═════ DATASET EXCERPTS ═════

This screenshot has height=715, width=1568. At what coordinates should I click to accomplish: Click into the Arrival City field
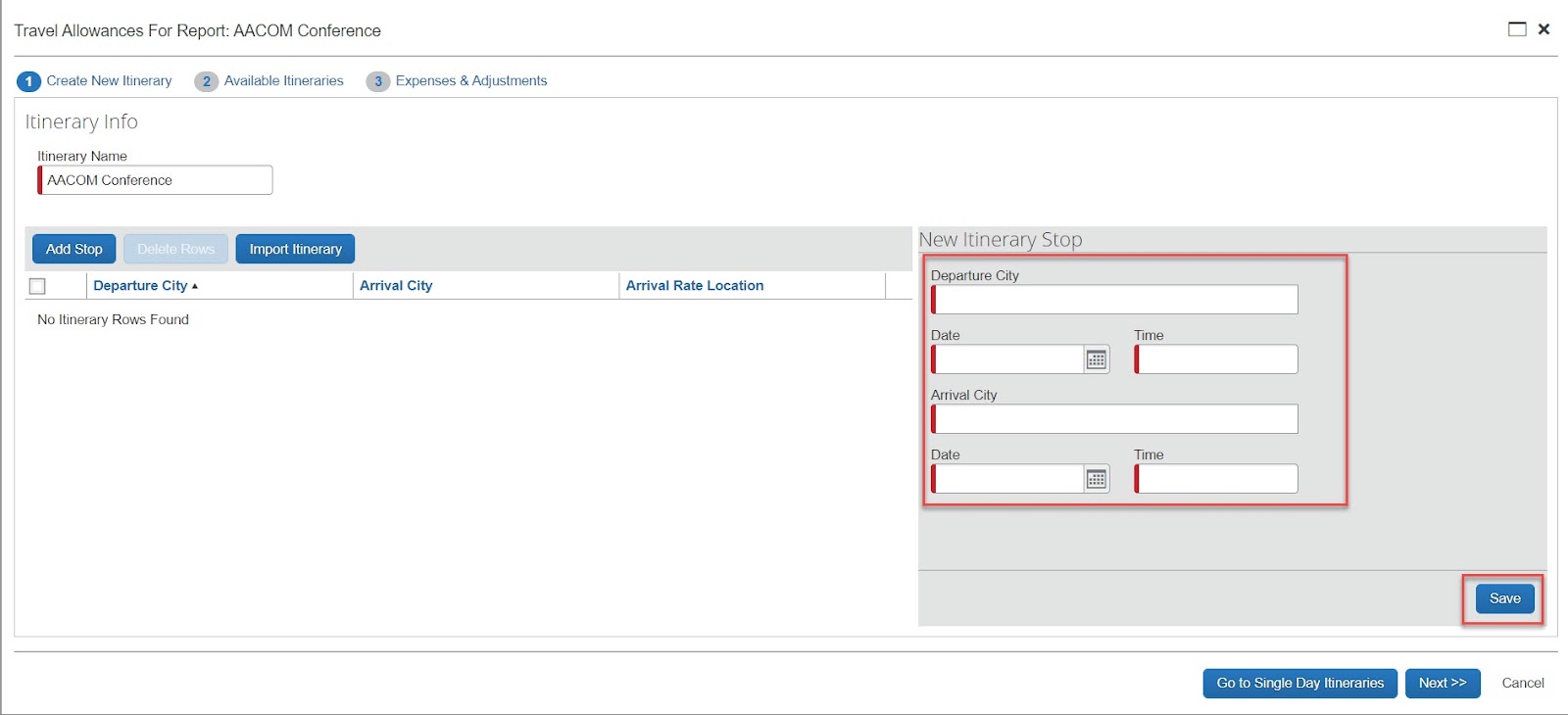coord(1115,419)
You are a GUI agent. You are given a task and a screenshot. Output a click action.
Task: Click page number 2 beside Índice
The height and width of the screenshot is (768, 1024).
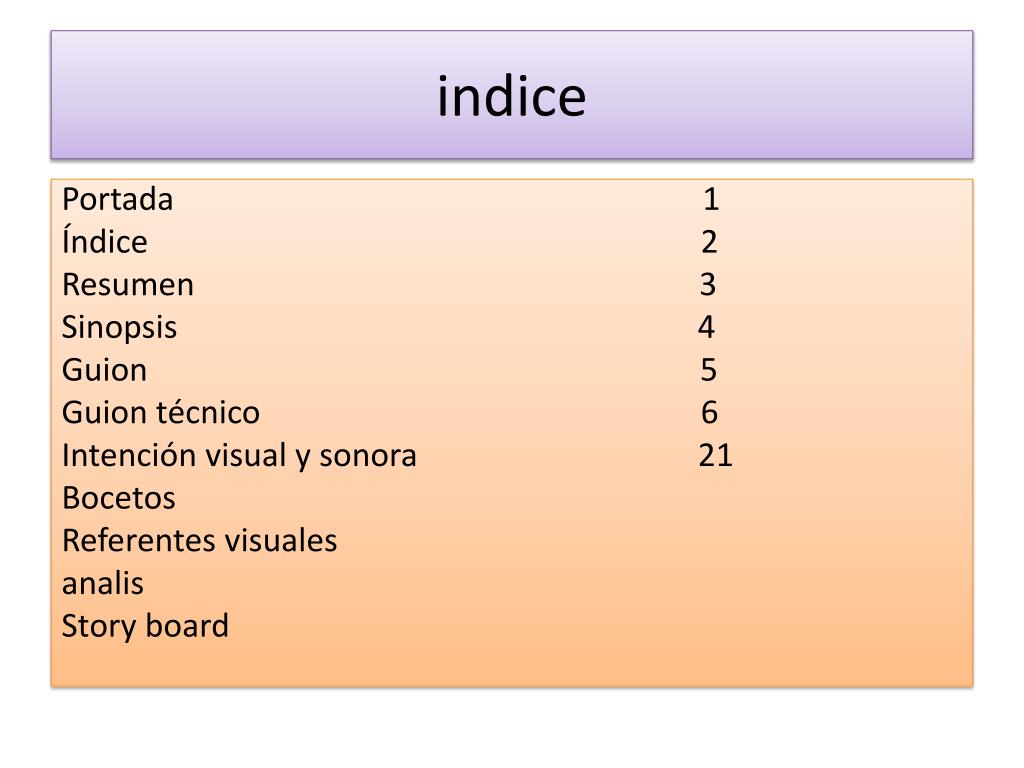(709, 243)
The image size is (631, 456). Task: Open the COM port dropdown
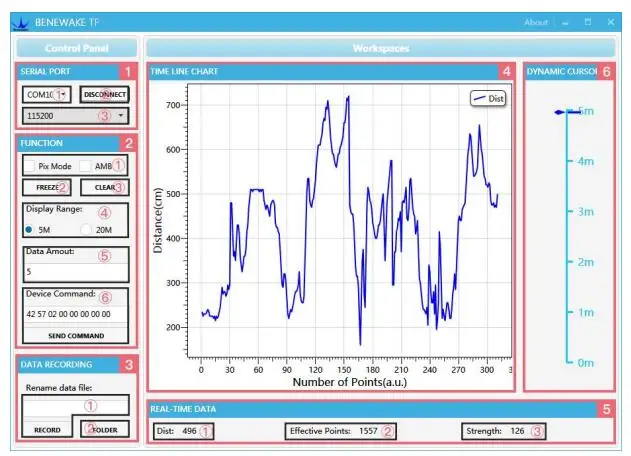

═════

WHAT IS EXPECTED
Reproduce the data above verbatim, minus any images.

PROBLEM SOLUTION
This screenshot has height=715, width=1568. At what coordinates should I click to accomplish: Click into the Arrival City field
coord(1115,419)
You are a GUI agent. You are given a task and a screenshot. Output a click action.
Task: Click page number 2 beside Índice
The height and width of the screenshot is (768, 1024).
(709, 243)
The image size is (631, 456). Task: Open the COM port dropdown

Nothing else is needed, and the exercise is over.